If I could give you one gift it would be to see yourself through my eyes and then you would see how special you really are.

Sunday 15 September 2013

Feeling a little under the weather

When our social worker warned us that this week was going to be tough and that often adopters become ill, I didn't really believe her. However, it would seem that everyone in the household is struggling a bit, sleep patterns have been effected, I am waking at 5am unable to get back to sleep, I get up for a very early cup of tea, hubbie is restless and up and down through the night and child 3 wakes in the night usually around 3am. Child 2 has a cough and cold which of course he has shared with us all.

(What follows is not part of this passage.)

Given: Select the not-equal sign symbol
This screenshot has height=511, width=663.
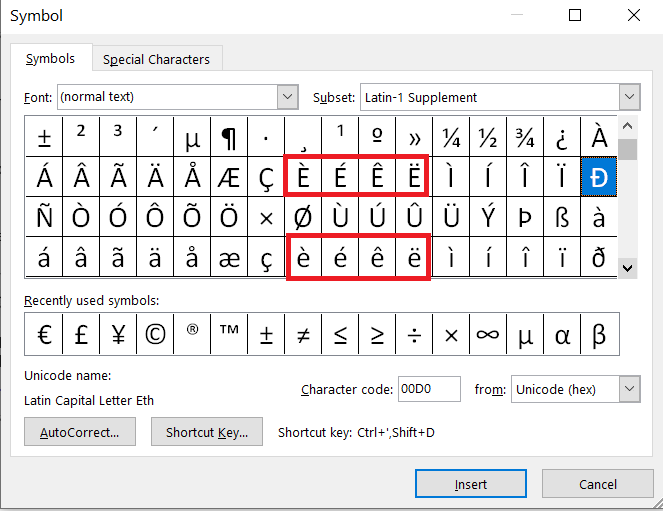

I guess the emotional stress has begun to take its toll, it's been a tough couple of weeks what with matching panel, meeting the birth parents, leaving work and ensuring the house and family are ready for a two year old. Then there are the worries, what if he doesn't like us, or worse we don't like him when we actually meet him. How do we manage everyone's expectations, child 4 has had an unsettled few weeks so we don't know how that will impact on him moving in with us. How will all the introductions with family and friends go? For our children, they to must be worried about how the family will be affected by adding another. What will happen to the relationships within the family, will mum still have time to help with homework and to chat about a day at school, will Dad still be able to go on that bike ride.

I remember when I was waiting for child 1  to be born, I was worried that I wouldn't love her or be able to cope, I was terrified that I would become angry with the crying and that the sleepless nights would make me into a monster. To be fair I wasn't that keen on her after she was born, probably because labour was 20 hours, and she had to be delivered by ventouse leaving me with what felt like a million stitches, but I didn't get angry or turn into a monster, yes I was tired and no doubt grumpy but I grew to love her and now that love knows no limits. I guess adoption is similar. We just need time to bond, patience and time to build a relationship. Love is already there in exactly the same way it was with child 1, 2 & 3 it's just difficult to see it and feel it when so much else is going on.

I guess that it's no surprise that the whole family is feeling a little under the weather.